Pour le reste, il est constant, comme M. [E] l’invoque, que, hormis les cas où la loi en dispose autrement, le juge ne peut se fonder exclusivement sur une expertise non judiciaire réalisée à la demande de l’une des parties, peu important qu’elle l’ait été en présence de celles-ci (2e Civ., 13 septembre 2018, pourvoi n° 17-20.099, Bull. 2018, II, n° 177 ; 3e Civ., 14 mai 2020, pourvois nos 19-16.278, 19-16.279, publié). Or aucun autre élément ne vient corroborer l’expertise amiable dont les conclusions sont versées aux débats par les appelants. On ne peut à cet égard tirer aucune conclusion des quelques photocopies de photographies en noir et blanc et de piètre qualité que ces derniers produisent sans les commenter.
En conséquence, le jugement sera confirmé en ce qu’il a rejeté la demande de dommages et intérêts de M. [Z] et Mme [U].
4. Sur les frais du procès
Les appelants perdant le procès, le jugement sera également confirmé en ce qui concerne les frais de celui-ci.

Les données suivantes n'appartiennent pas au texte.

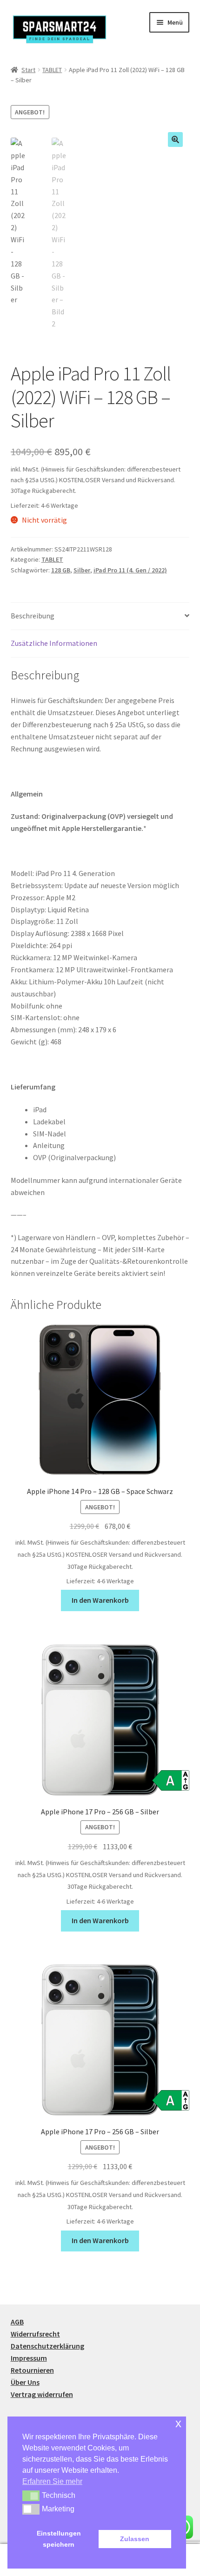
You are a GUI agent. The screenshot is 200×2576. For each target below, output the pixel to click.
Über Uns (25, 2382)
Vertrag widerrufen (42, 2394)
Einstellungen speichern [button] (59, 2539)
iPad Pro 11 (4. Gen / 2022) (130, 570)
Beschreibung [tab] (32, 615)
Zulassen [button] (134, 2539)
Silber (81, 570)
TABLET (52, 70)
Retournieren (32, 2370)
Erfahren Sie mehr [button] (52, 2481)
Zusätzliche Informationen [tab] (54, 643)
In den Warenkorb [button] (100, 1600)
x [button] (178, 2423)
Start (28, 70)
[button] (175, 139)
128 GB (60, 570)
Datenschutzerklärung (47, 2345)
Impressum (29, 2358)
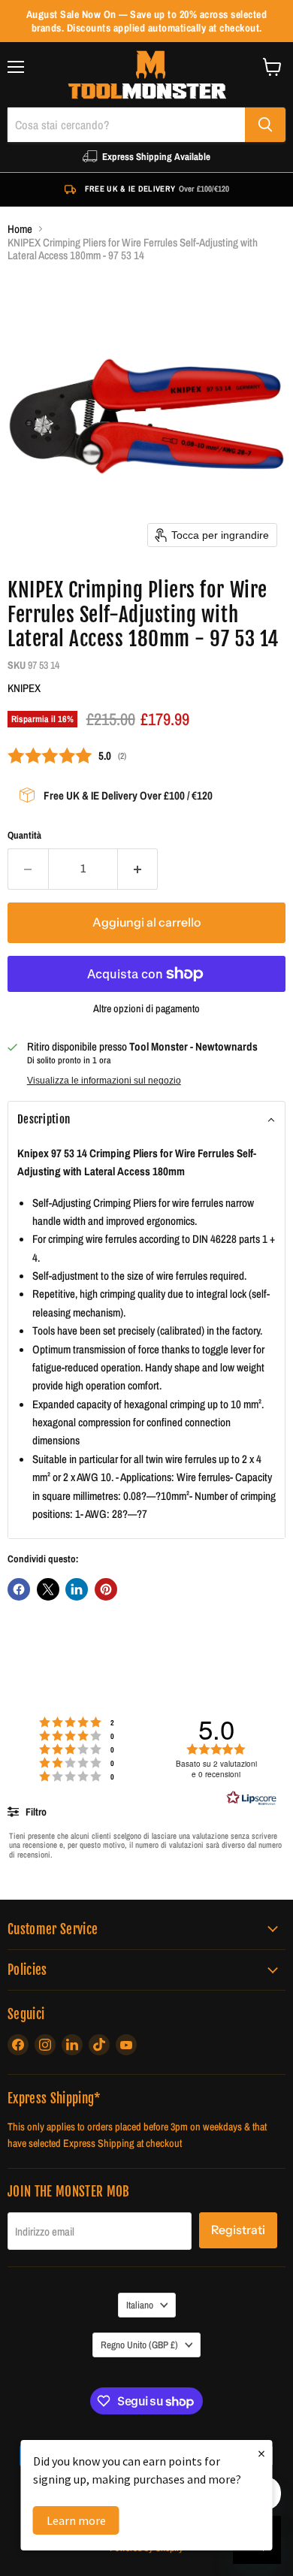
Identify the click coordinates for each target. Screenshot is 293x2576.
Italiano (139, 2304)
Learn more (76, 2520)
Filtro (35, 1812)
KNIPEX (24, 688)
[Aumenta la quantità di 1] (138, 868)
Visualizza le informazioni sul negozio (104, 1080)
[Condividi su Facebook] (19, 1589)
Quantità (24, 835)
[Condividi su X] (48, 1589)
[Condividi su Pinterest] (106, 1589)
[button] (146, 1120)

Les appelants seront seuls condamnés aux dépens de la procédure d’appel, avec application de l’article 699 du code de procédure civile, ainsi qu’à verser à M. [E] la somme de 2 500 euros en application de l’article 700 du code de procédure civile.
PAR CES MOTIFS :
La cour :
CONFIRME le jugement en ses dispositions soumises à la cour, sauf en ce qu’il a condamné solidairement Mme [H] [U] et Mme [I] [K] épouse [Z], dans la limite de son engagement de caution pour cette dernière, à payer à M. [X] [E] la somme de 6314,88 euros arrêtée au titre des loyers, charges et indemnités d’occupation dus jusqu’à la libération des lieux, avec intérêts au taux légal à compter du 19 mai 2020 sur la somme de 1950 euros, à compter du 31 juillet 2020 sur la somme de 1300 euros, et à compter du jugement pour le surplus ;
Statuant à nouveau et y ajoutant :
Condamne solidairement Mme [H] [U] et Mme [I] [K] épouse [Z] à payer à M. [E] la somme de 6297,57 euros au titre des loyers, charges et indemnités d’occupation dus, avec intérêts au taux légal à compter du 19 mai 2020 sur la somme de 1950 euros, à compter du 31 juillet 2020 sur la somme de 1300 euros, et à compter du jugement pour le surplus ;
Rejette la demande de délais de paiement ;
Condamne M. [L] [Z], Mme [H] [U] et Mme [I] [K] épouse [Z] aux dépens de la procédure d’appel ;
Condamne M. [L] [Z], Mme [H] [U] et Mme [I] [K] épouse [Z] à verser à M. [E] la somme de 2500 euros en application de l’article 700 du code de procédure civile ;
Rejette les autres demandes de M. [L] [Z], Mme [H] [U] et Mme [I] [K] épouse [Z].